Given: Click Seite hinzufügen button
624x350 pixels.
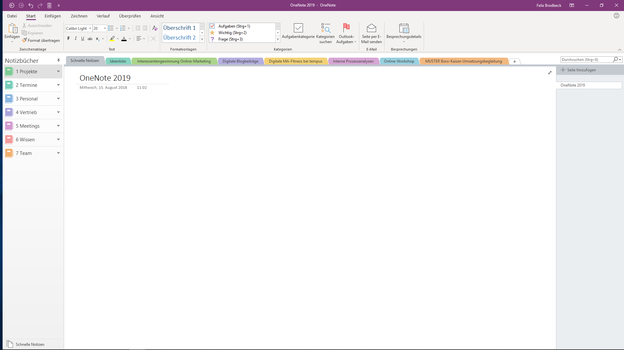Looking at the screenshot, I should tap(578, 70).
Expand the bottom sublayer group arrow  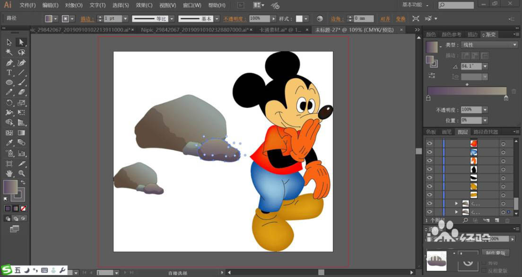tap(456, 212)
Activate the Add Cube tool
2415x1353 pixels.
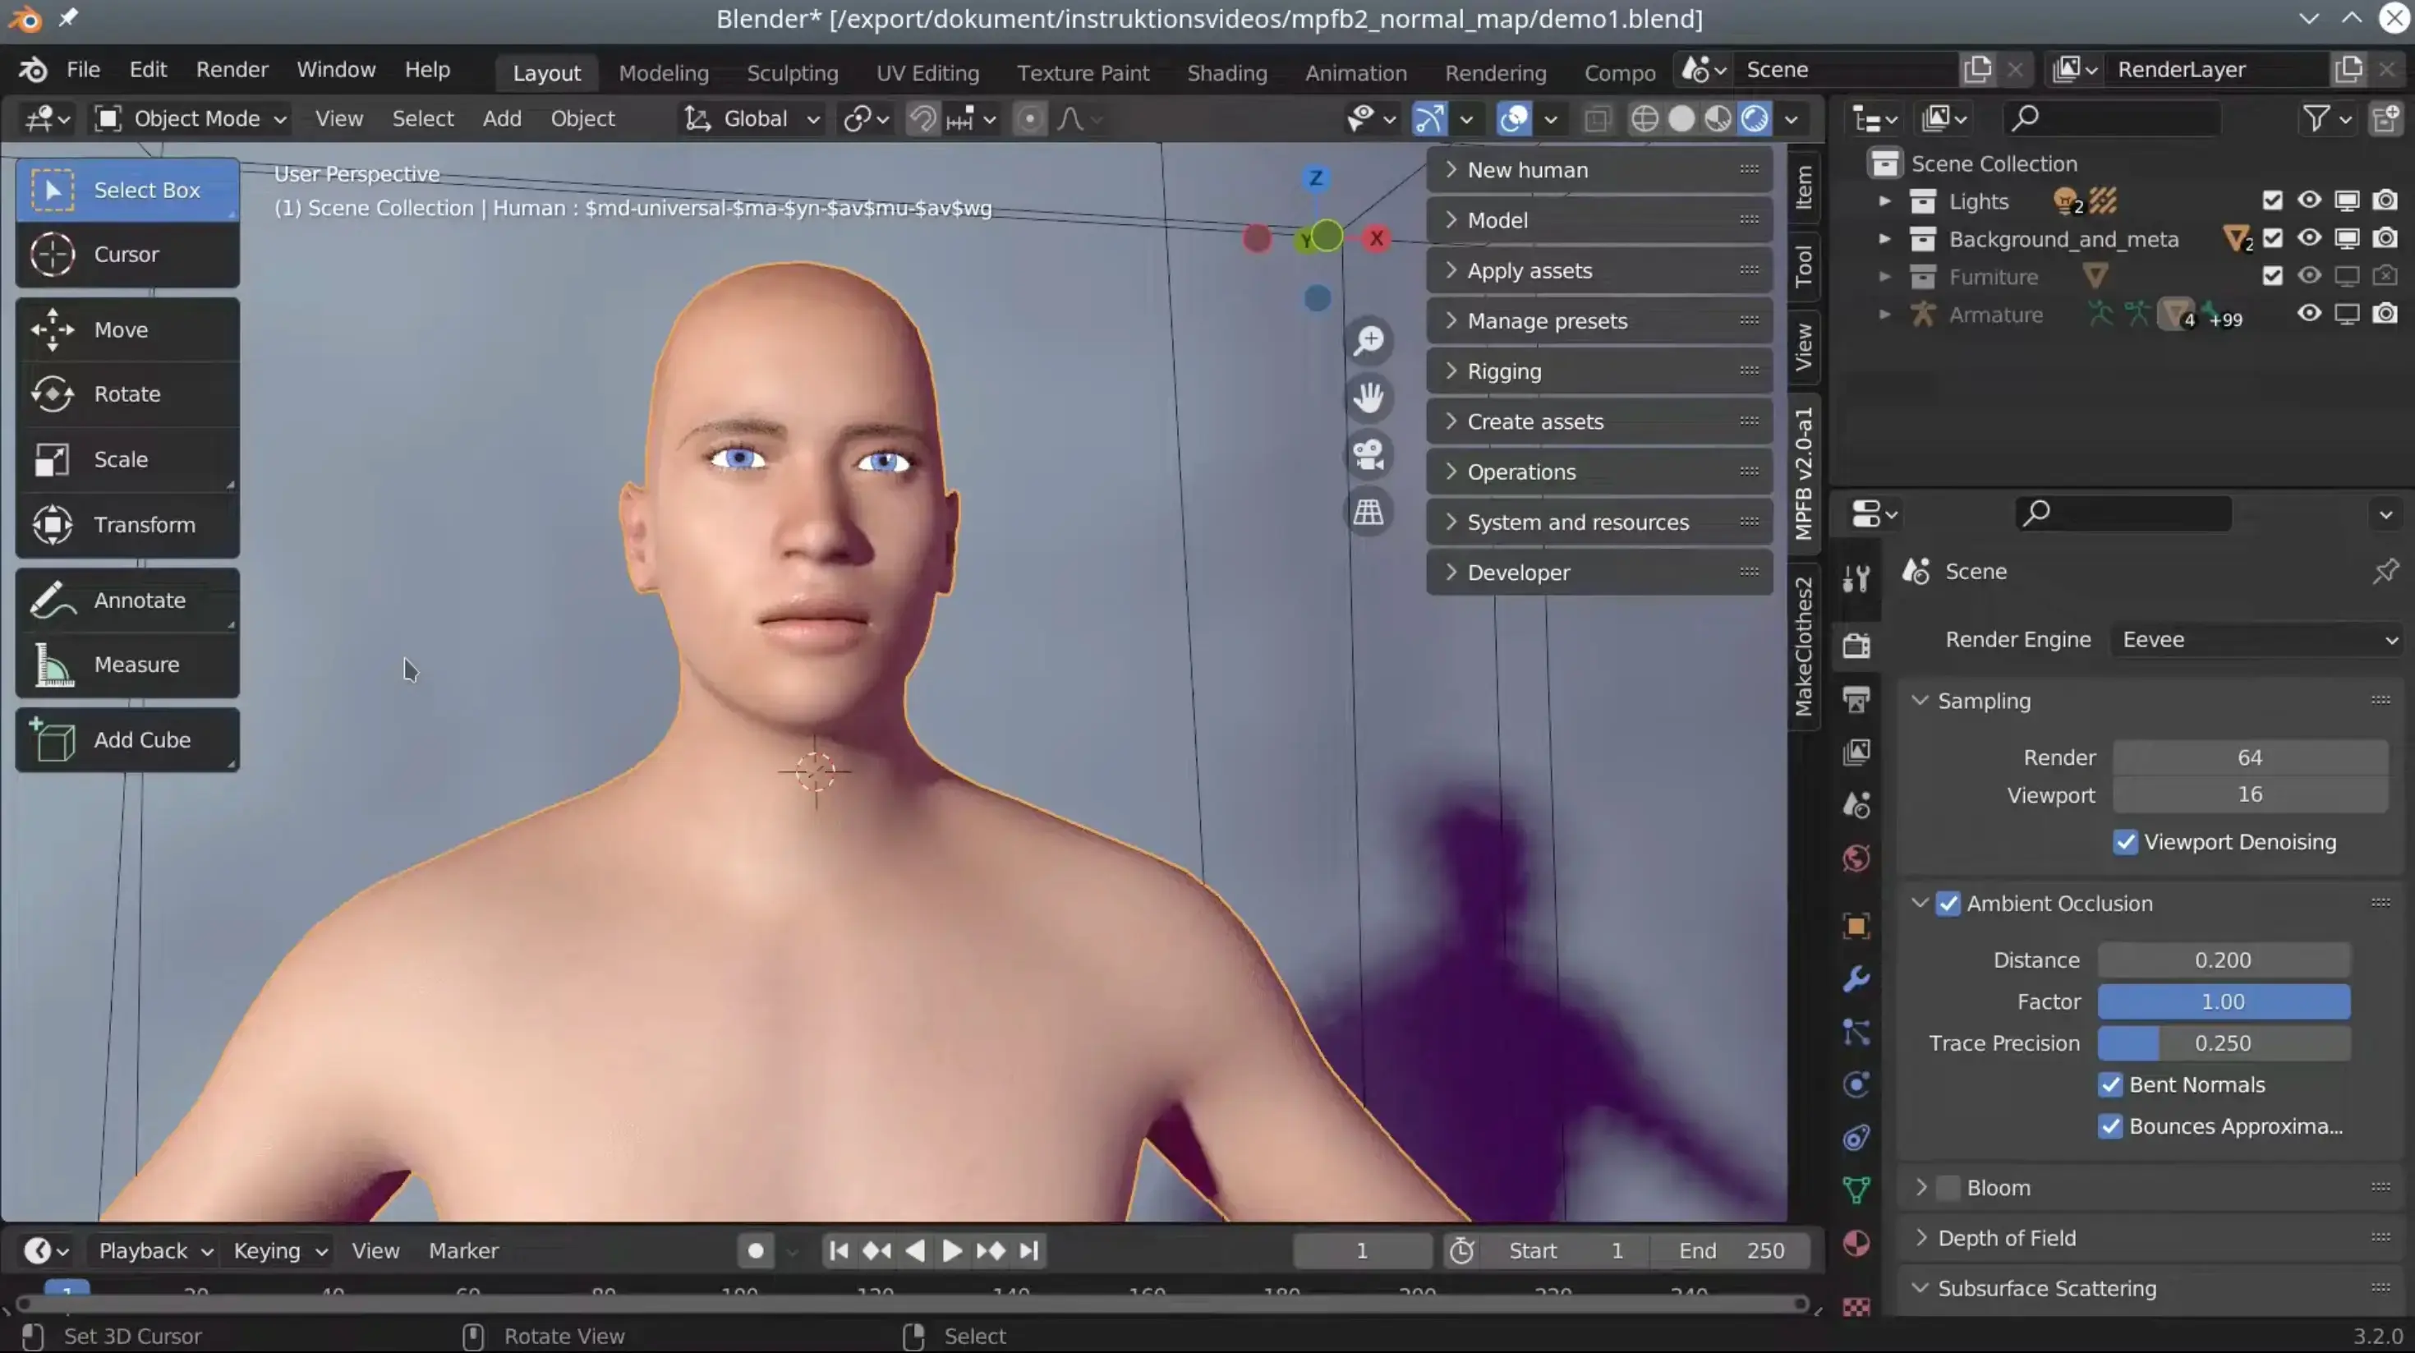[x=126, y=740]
==
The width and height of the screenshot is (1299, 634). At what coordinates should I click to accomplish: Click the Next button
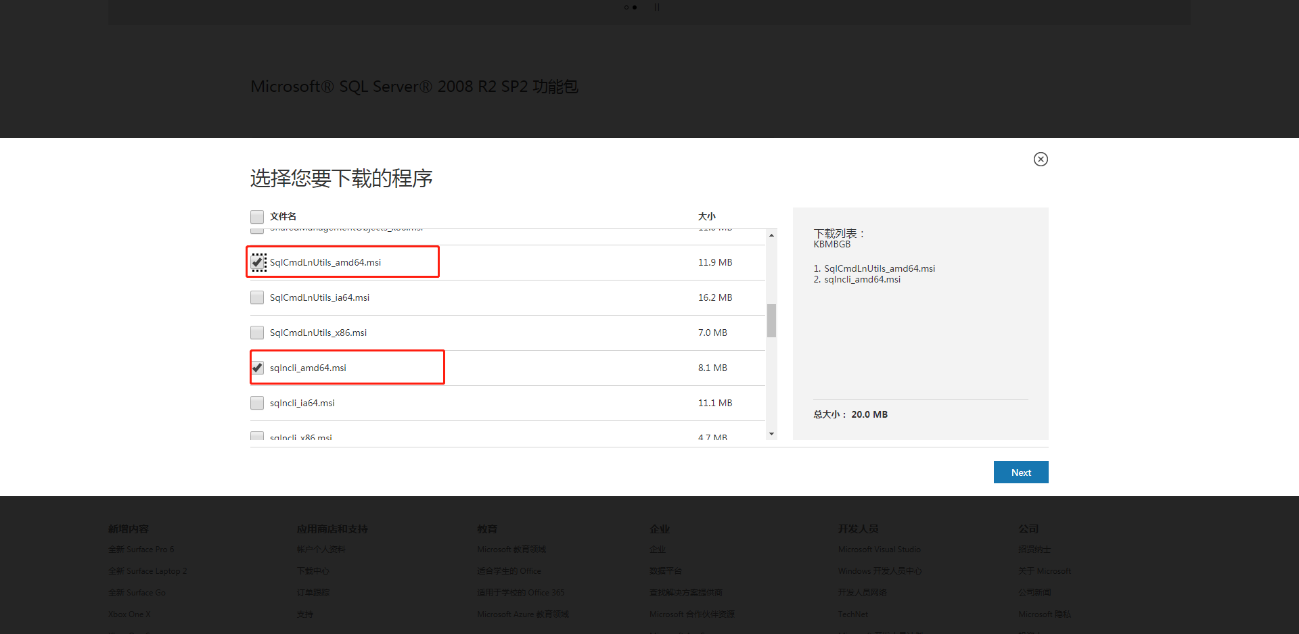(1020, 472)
--
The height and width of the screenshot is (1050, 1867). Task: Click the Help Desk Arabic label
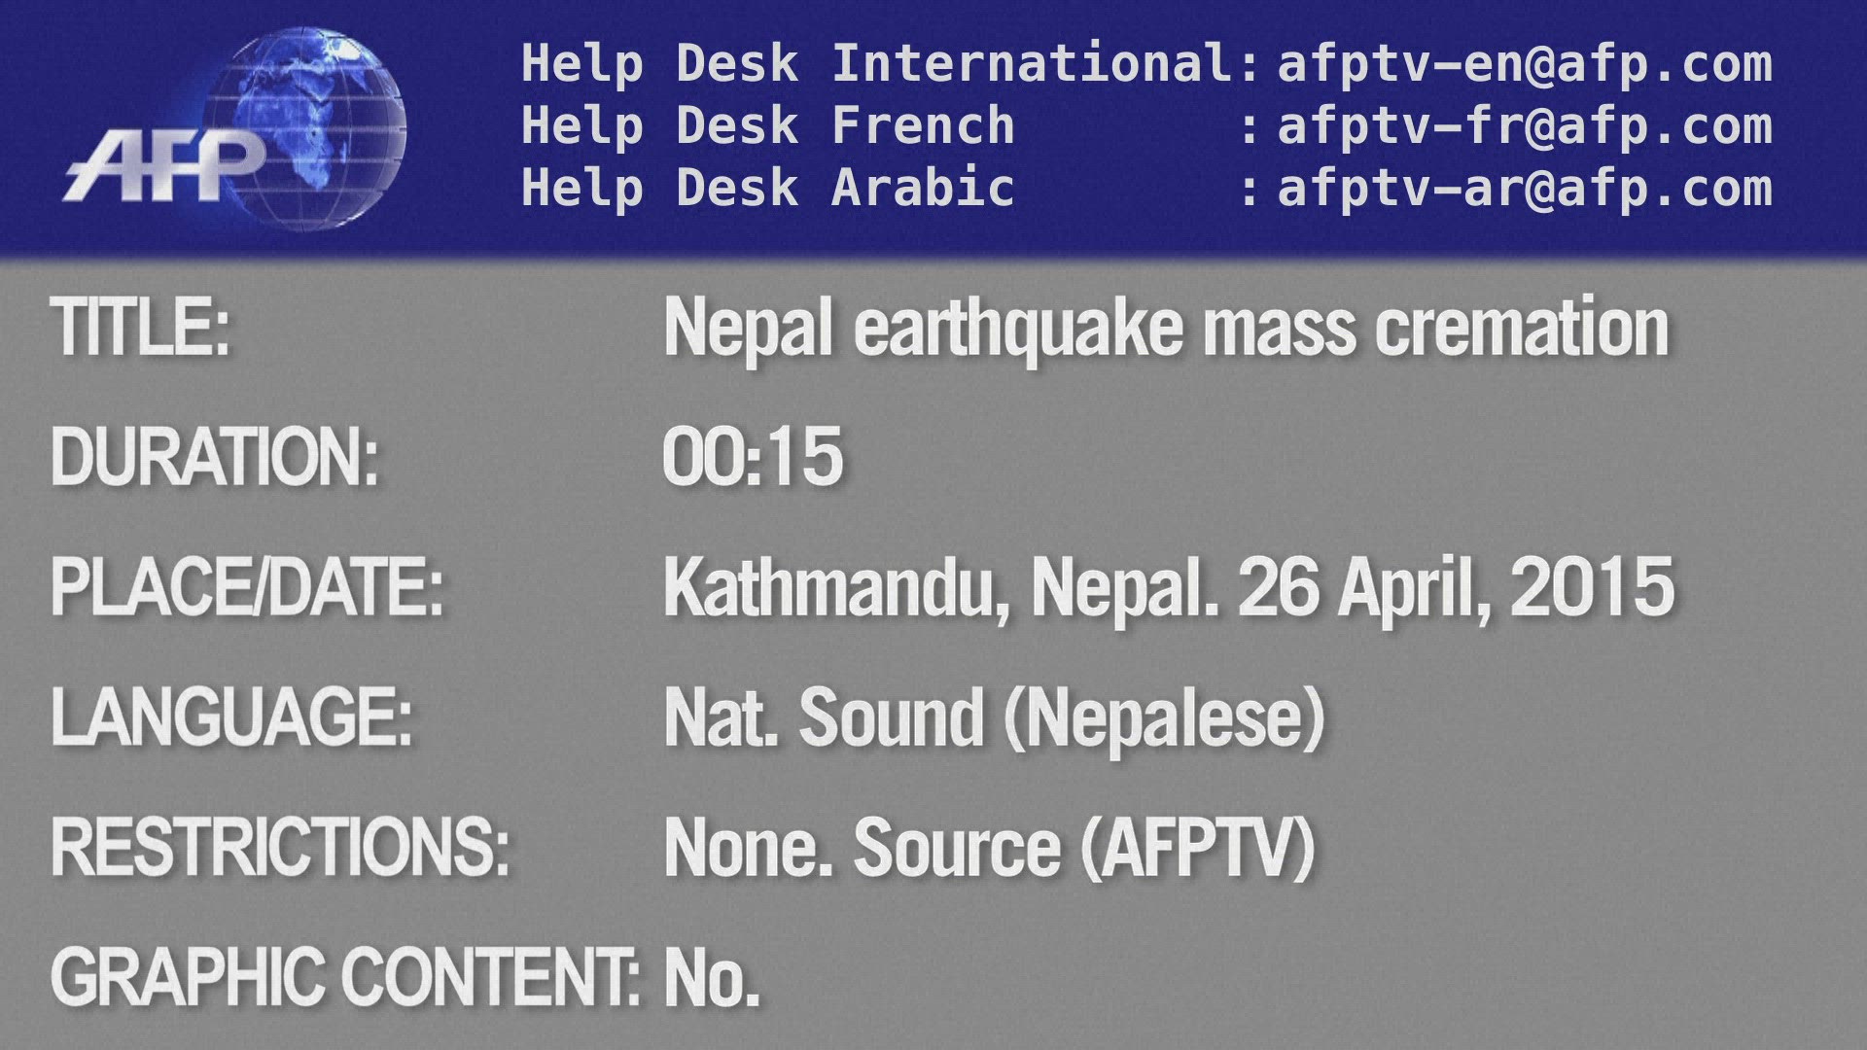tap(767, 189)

Written problem> Pick out each line of the items above that contains the word "width" and copy those lines.

Written answer>
The width and height of the screenshot is (1299, 634). At what coordinates should I click to accomplish: Click the Next button
The height and width of the screenshot is (1050, 1867). Task: Click the Help Desk Arabic label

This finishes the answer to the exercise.